During my time abroad in Aix en Provance, France I observed through the lived experience with my hosts, through conversations with my peers, and in my public interactions that young adults in their mid-to-late twenties often live with their parents or in a family home. In addition to the more obvious motives for this lifestyle, like financial ease, it seemed the families legitimately enjoyed spending time together regularly. This included eating meals together and being intentional with connecting regularly.
The biggest cultural difference I observed with this lifestyle from how this is viewed in the United States was the lack of a stigma. The young adults living with their parents were not viewed, or seemed to not be viewed, as not capable or lacking in motivation or success. This is to say their living together was not as a result of failing in any way, or not working or being lazy. Culturally, continuing to live with your parents into adulthood isn’t a situational default, it is a choice, and the children in these situations are able to have individual adult lives while living at home. I loved seeing this cultural difference. It seems financially responsible and comfortable. The families seemed happy and comfortable with the arrangement. I like the idea of being close to my family into adult life and not being culturally peer pressured into having to “leave the nest” to pursue career success or just start an independent life. Having both would be ideal and having it in a space where you can support and trust each other while respecting each other’s space is sensible.
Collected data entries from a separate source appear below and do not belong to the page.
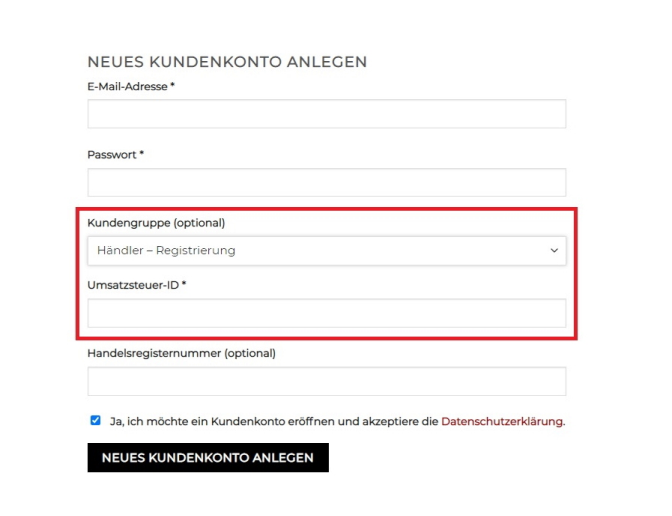Click the required asterisk beside Passwort
This screenshot has width=672, height=516.
pos(141,153)
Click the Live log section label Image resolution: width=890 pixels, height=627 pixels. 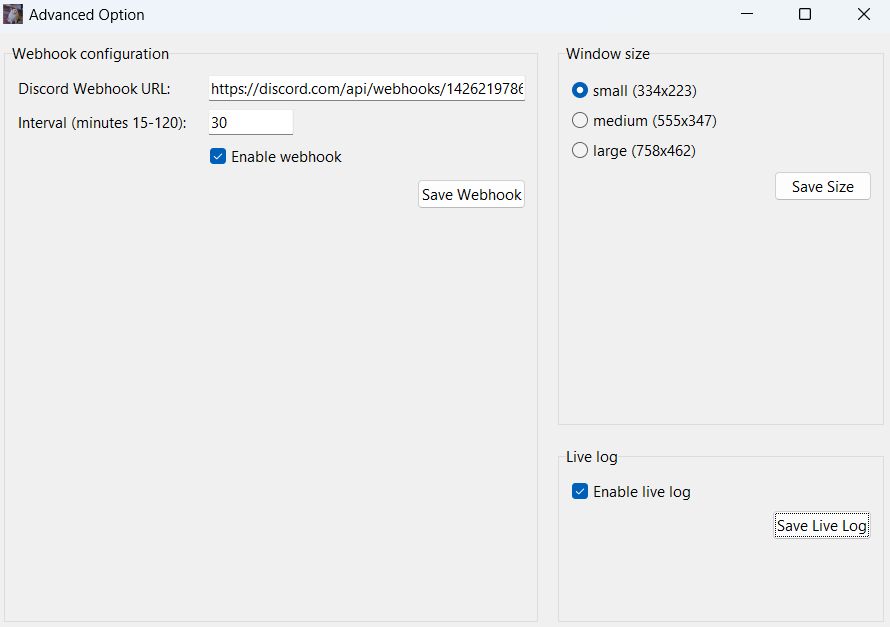591,457
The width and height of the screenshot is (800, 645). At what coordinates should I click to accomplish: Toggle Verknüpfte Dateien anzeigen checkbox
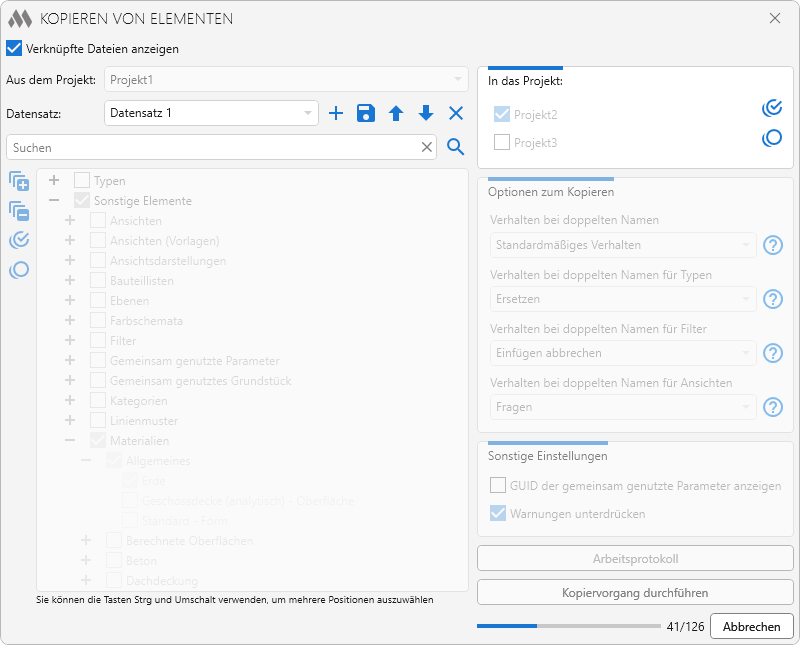[14, 48]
I think if I was having a discussion with any French person about this cultural difference they would mostly be surprised to learn of how differently this is viewed in the United States and that it was recognized as a cultural difference at all. I’ve been to other regions of the world where the cultural behavior of the French being discussed was also the cultural norm, and I imagine they would want to know why the United States’ views on this were so different at all, and the why behind it. Even though my experience shaped my view of this cultural difference with a positive and empathetic lens, I too still want to be able to live on my own after college, but hopefully very close to family.
The contemplation of this cultural difference through my firsthand experience in the study abroad program allowed for not only recognizing cultural differences and seeing them as positive, but also for reflection on personal preferences likely developed from societal expectations and norms in my own culture. Recognizing cultural differences challenges preconceptions and allows a path for similar contemplations to this exercise when encountering diversity in the world.